Abs against myelin basic protein/MBP endowing with proteolytic activity (Ab-proteases with functionality) are of great value to monitor demyelination to illustrate the evolution of multiple sclerosis (MS). Anti-MBP autoAbs from MS patients and mice with EAE exhibited specific proteolytic cleavage of MBP which, in turn, markedly differed between: (i) MS patients and healthy controls; (ii) different clinical MS courses; (iii) EDSS scales of demyelination to correlate with the disability of MS patients to predict the transformation prior to changes of the clinical course.
Ab-mediated proteolysis of MBP was shown to be sequence-specific whilst demonstrating five sites of preferential proteolysis to be located within the immunodominant regions of MBP and to fall inside into 5 sequences fixed. Some of the latter (with the highest encephalitogenic properties) were proved to act as a specific inducer of EAE and to be attacked by the MBP-targeted Ab-proteases in MS patients with the most severe (progradient) clinical courses. The other ones whilst being less immunogenic happened to be EAE inducers very rare but were shown to be attacked by Ab-proteases in MS patients with moderate (remission-type) clinical courses.
The activity of Ab-proteases was first registered at the subclinical stages 1-2 years prior to the clinical illness. About 24% of the direct MS-related relatives were seropositive for low-active Ab-proteases from which 22% of the seropositive relatives established were being monitored for 2 years whilst demonstrating a stable growth of the Ab-associated proteolytic activity. Moreover, some of the low-active Ab-proteases in persons at MS-related risks (at subclinical stages of MS), and primary clinical and MRT manifestations observed were coincided with the activity to have its mid-level reached. Registration in the evolution of highly immunogenic Ab-proteases would illustrate either risks of transformation of subclinical stages into clinical ones, or risks of exacerbations to develop.

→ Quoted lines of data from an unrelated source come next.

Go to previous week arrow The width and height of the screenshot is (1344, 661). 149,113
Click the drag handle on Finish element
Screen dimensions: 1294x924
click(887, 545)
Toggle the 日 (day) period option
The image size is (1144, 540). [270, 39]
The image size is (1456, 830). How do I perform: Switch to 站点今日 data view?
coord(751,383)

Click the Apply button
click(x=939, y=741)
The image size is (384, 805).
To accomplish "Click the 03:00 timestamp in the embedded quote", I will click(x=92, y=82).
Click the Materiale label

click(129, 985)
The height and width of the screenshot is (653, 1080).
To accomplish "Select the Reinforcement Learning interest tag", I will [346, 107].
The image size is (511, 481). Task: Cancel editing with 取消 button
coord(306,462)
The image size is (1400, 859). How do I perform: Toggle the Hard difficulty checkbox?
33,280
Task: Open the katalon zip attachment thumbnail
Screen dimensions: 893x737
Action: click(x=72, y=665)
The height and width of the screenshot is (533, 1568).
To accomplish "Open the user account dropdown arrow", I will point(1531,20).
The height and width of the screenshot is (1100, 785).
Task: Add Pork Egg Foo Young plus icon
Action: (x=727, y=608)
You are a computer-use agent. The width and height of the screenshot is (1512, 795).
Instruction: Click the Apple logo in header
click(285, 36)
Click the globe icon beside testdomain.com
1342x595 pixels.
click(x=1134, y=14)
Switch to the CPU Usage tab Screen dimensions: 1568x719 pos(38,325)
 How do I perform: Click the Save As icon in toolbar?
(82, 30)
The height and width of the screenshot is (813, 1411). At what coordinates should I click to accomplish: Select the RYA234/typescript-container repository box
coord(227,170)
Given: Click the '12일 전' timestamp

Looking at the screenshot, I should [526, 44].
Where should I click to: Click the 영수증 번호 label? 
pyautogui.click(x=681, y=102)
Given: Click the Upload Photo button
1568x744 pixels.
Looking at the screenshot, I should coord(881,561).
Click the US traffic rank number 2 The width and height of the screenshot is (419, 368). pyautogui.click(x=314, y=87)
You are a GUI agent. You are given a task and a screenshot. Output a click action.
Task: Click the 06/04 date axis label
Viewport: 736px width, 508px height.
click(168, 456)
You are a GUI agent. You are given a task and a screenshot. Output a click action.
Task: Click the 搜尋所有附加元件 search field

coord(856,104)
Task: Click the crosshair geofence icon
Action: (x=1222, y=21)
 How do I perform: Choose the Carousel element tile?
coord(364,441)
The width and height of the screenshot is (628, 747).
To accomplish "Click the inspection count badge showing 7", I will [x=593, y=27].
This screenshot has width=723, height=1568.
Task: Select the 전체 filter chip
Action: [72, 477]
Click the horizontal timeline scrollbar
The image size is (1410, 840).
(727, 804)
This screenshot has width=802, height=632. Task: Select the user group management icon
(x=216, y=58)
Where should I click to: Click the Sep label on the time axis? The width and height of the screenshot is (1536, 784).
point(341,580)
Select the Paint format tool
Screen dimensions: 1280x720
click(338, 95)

The activity of Ab-proteases in combination with the sequence-specificity would confirm a high subclinical and predictive (translational) value of the tools as applicable for personalized monitoring protocols. Ab-proteases can be programmed and re-programmed to suit the needs of the body metabolism or could be designed for the development of principally new catalysts with no natural counterparts. Further studies on targeted Ab-mediated proteolysis may provide a translational tool for predicting demyelination and thus the disability of the MS patients.